Tesla Retracts Robotaxi Disclosure, Sends Stocks Plunging

Tesla Inc. is delaying its planned unveiling of the robotaxi until October to give teams working on the project more time to build additional prototypes, people familiar with the matter said.

The roughly two-month delay was communicated internally, said the people, who asked not to be named because the information had not yet been made public. The design team was told this week that they would have to rework certain elements of the car, one of the people said.

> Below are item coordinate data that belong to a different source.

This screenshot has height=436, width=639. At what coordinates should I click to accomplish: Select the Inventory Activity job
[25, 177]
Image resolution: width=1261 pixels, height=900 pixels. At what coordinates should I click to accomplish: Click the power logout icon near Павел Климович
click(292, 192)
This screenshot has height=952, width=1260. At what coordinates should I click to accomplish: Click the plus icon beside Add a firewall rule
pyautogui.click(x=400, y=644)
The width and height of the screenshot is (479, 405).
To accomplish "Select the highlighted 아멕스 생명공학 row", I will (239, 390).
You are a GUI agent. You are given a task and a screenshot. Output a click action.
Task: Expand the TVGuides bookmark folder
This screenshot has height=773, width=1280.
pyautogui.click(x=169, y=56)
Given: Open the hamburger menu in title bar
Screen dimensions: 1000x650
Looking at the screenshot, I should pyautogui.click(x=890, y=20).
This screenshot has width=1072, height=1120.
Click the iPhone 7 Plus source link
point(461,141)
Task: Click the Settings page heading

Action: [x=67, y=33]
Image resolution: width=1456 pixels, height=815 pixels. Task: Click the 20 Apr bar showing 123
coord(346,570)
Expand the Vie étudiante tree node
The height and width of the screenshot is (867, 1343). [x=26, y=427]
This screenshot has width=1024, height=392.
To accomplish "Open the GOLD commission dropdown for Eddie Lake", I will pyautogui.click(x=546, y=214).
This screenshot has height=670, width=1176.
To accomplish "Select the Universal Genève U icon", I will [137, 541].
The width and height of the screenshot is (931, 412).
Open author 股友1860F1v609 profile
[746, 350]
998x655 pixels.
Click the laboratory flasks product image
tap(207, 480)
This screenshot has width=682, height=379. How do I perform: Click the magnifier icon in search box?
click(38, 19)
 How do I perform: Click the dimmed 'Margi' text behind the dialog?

Chief Executive Officer Elon Musk set the event’s initial date for Aug. 8 months ago, and optimism about the spectacle has helped fuel an 11-day winning streak that has added more than $257 billion to Tesla’s market cap. The stock closed down 8.4% on Thursday, its biggest drop since January.

Musk did not respond to requests for comment.

Shares of potential ride-hailing rivals Uber Technologies Inc. and Lyft Inc. both rose on the news. Uber’s stock rose 6.1% Thursday. Lyft shares rose 4.6%.

The idea of ​​creating an autonomous ride-hailing service has been kicking around at Tesla for years, dating at least as far back as Musk penning a second “master plan” for the company in 2016. The CEO has prioritized the project in recent months over work on an electric vehicle that’s cheaper than Tesla’s most affordable car, the Model 3 sedan.

Read more: Tesla is consumed by chaos as it transitions to Musk’s robotaxi dream

Musk has touted Tesla’s work on autonomous vehicle technology for more than a decade, persuading customers to pay thousands of dollars for a suite of features the company markets as Full Self-Driving, or FSD. The name is a misnomer — FSD requires constant supervision and does not make Teslas autonomous — but Musk and top engineers have become increasingly bullish on FSD in recent months as the company’s vehicle sales have slowed.

Tesla delivered 6.6% fewer cars in the first half of the year, despite adding a new model — the Cybertruck — to its lineup. The automaker also produced 14% fewer vehicles in the second quarter than a year earlier as it sought to curb growing inventory.